Ever since Gibson’s notorious Play Authentic video and well-publicized lawsuit against Dean, guitarists have been wondering whether any other firms will face off against one of the world’s biggest guitar companies - and it seems Kiesel is next to go head-to-head.
In a video published on the brand’s Instagram channel, Vice-President Jeff Kiesel revealed that the company had recently received a cease-and-desist letter from Gibson regarding Kiesel’s Ultra-V model and apparent similarities to the Flying V.
Kiesel goes on to claim that, “their trademark was fulfilled in 1995; our model came out [under the Carvin name] in 1986.”

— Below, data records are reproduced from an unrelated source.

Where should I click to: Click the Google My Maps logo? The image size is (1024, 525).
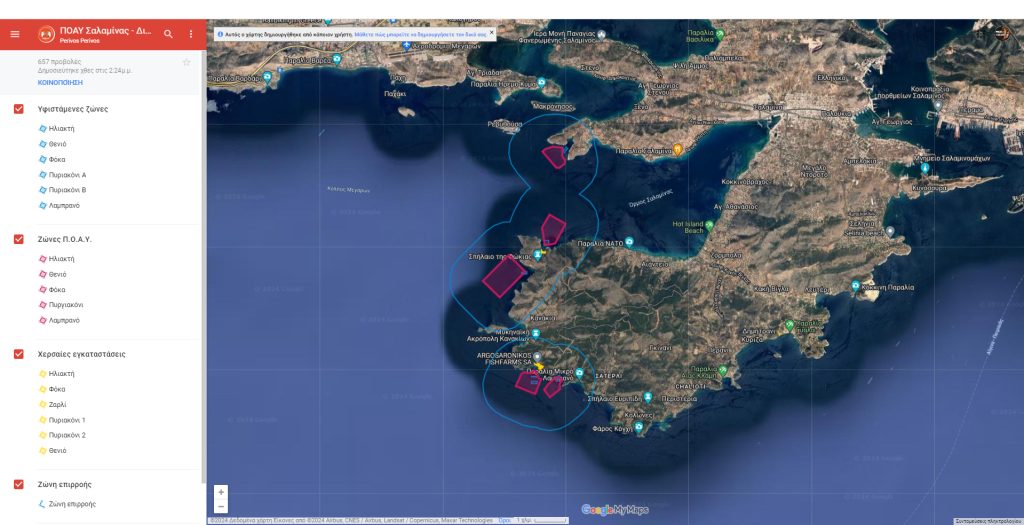(x=615, y=508)
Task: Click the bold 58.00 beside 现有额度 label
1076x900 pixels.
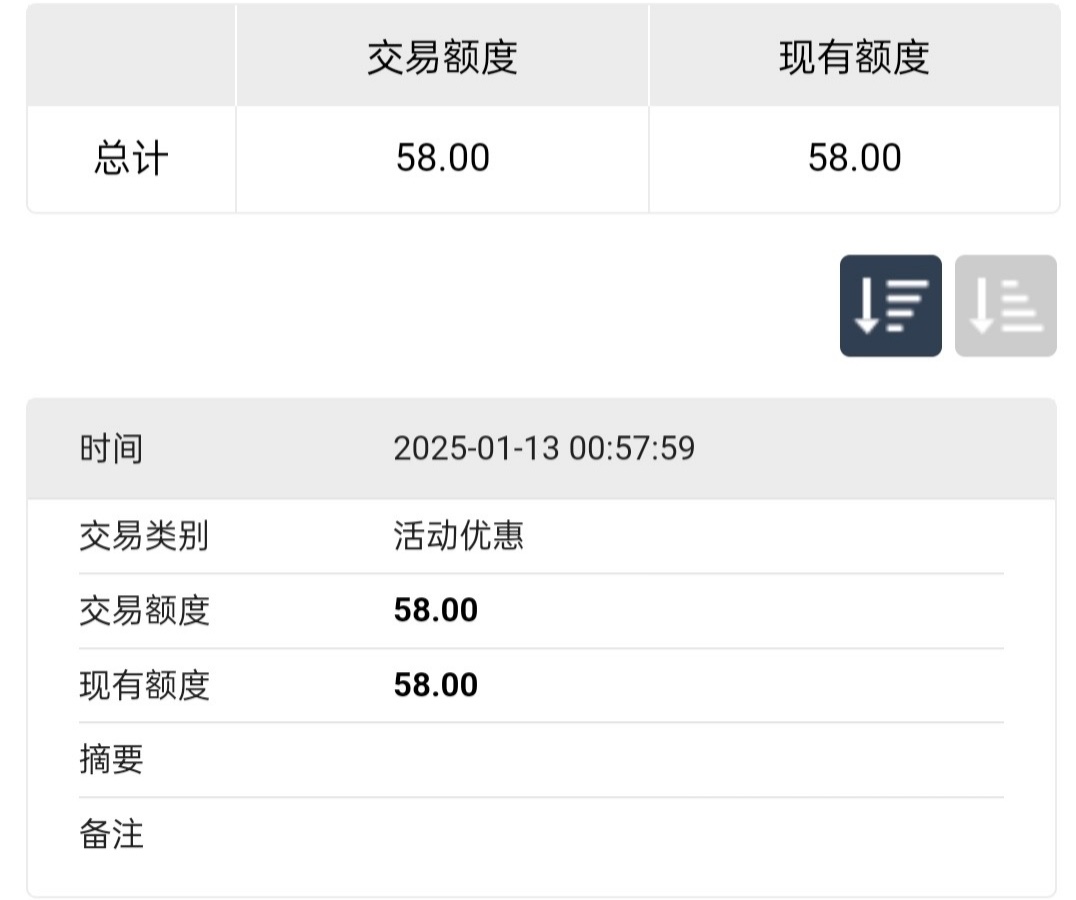Action: [x=436, y=685]
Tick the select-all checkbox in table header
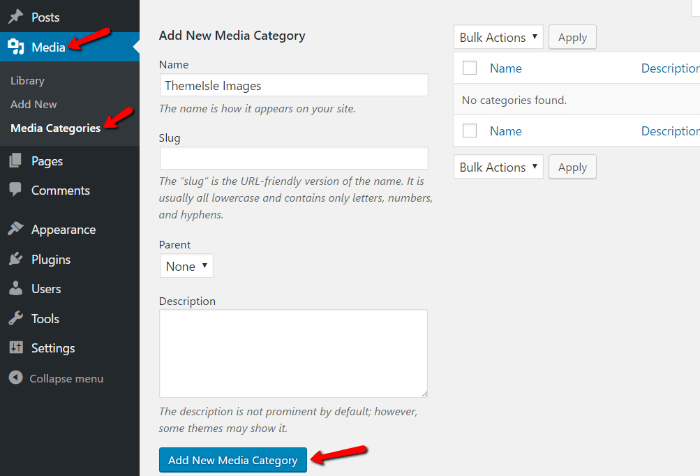Image resolution: width=700 pixels, height=476 pixels. pos(470,68)
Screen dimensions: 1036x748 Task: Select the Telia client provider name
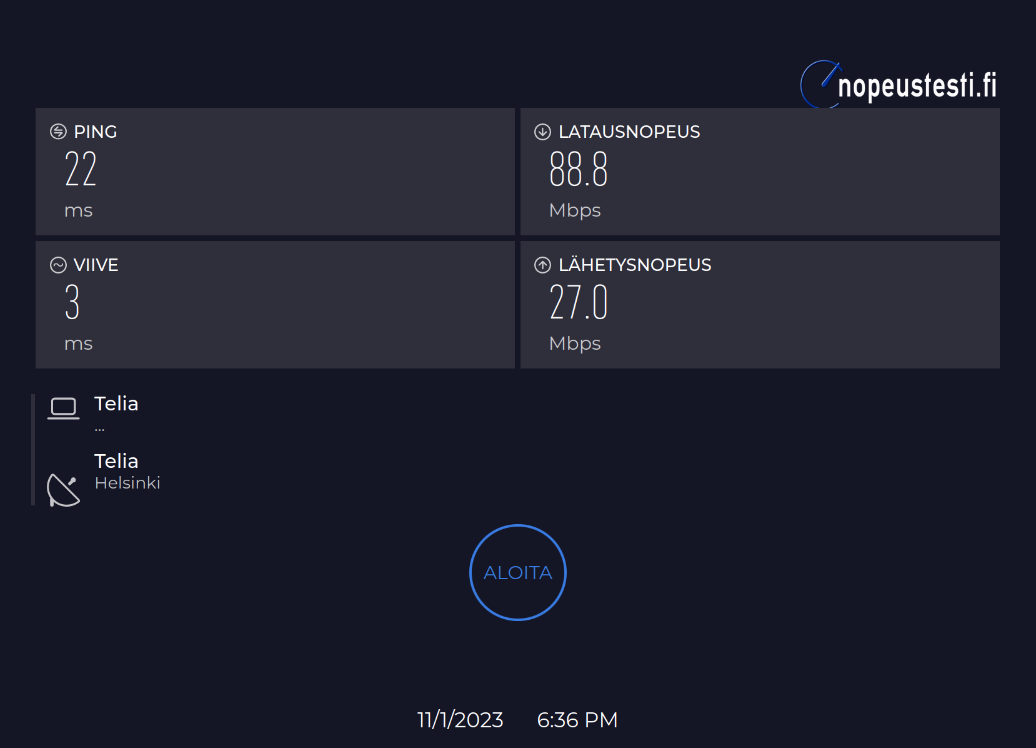tap(116, 404)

Kiesel continues, “I named the Ultra V, so I think it was about ’86 when it came out - I was seven years old, so it’s a really special model to me.
“To have those bozos try to tell us we can’t make it any more when it looks literally nothing like it... I mean, come on guys, look at the pointed body, look at the bevel on it: does that look anything like their V?”
It’s worth noting that Gibson had its Flying V trademark appeal rejected in an EU court last July. It remains to be seen how it fares in the US.
Kiesel later spoke to The Guitologist YouTube channel, where he revealed that Gibson has also issued a cease and desist over the company’s CS6 California Single, which was released in 2006.
As Kiesel notes, the California Single was launched following the ruling in the landmark 2005 PRS vs Gibson case, which saw a victory for PRS and its Singlecut design.
As for what the company does next, Kiesel is undaunted.
“We have to give a letter back to them, but we’ll let them know that, ‘Hey, if you need to go ahead and sue us, that’s okay,’ he explains.
“It’s not a battle they’re going to win, and we’re not gonna back down. Because, at the end of the day, we have logic and facts behind us; they have nothing.”
Guitar World has reached out to Gibson for comment.